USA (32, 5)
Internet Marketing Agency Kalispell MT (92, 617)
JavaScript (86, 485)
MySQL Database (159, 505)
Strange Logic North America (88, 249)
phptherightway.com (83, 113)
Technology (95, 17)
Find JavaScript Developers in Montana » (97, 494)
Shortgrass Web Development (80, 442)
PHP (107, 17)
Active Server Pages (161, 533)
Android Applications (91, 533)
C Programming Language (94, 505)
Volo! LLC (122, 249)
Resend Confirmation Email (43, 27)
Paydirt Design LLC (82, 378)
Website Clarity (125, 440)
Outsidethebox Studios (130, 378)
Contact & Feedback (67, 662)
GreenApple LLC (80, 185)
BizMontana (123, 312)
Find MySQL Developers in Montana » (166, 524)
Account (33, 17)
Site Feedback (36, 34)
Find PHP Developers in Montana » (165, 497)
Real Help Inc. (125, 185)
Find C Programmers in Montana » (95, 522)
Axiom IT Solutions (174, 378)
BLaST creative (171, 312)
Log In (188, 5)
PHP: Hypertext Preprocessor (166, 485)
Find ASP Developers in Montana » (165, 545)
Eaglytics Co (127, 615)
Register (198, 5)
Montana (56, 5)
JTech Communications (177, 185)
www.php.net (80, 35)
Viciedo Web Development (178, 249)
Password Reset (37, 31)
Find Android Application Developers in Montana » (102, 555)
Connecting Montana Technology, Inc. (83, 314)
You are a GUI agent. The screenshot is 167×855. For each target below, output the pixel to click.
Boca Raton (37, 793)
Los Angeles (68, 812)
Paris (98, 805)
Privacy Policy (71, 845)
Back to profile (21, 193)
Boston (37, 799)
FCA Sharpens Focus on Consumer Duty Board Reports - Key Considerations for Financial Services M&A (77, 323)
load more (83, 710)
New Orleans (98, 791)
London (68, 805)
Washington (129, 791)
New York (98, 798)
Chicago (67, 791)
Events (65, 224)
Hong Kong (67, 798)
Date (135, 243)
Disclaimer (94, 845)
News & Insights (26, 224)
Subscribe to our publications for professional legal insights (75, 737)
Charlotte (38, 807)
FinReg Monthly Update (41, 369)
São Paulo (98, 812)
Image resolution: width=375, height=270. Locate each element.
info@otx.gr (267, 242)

## GIVEN EXERCISE
Rewrite the items from the line containing "Technology (95, 17)" through the line containing "PHP: Hypertext Preprocessor (166, 485)", replacing "Developers" with "Engineers" everywhere it occurs and leaving everything else unchanged.

## WRITTEN REPLY
Technology (95, 17)
Find JavaScript Engineers in Montana » (97, 494)
Shortgrass Web Development (80, 442)
PHP (107, 17)
Active Server Pages (161, 533)
Android Applications (91, 533)
C Programming Language (94, 505)
Volo! LLC (122, 249)
Resend Confirmation Email (43, 27)
Paydirt Design LLC (82, 378)
Website Clarity (125, 440)
Outsidethebox Studios (130, 378)
Contact & Feedback (67, 662)
GreenApple LLC (80, 185)
BizMontana (123, 312)
Find MySQL Engineers in Montana » (166, 524)
Account (33, 17)
Site Feedback (36, 34)
Find PHP Engineers in Montana » (165, 497)
Real Help Inc. (125, 185)
Find C Programmers in Montana » (95, 522)
Axiom IT Solutions (174, 378)
BLaST creative (171, 312)
Log In (188, 5)
PHP: Hypertext Preprocessor (166, 485)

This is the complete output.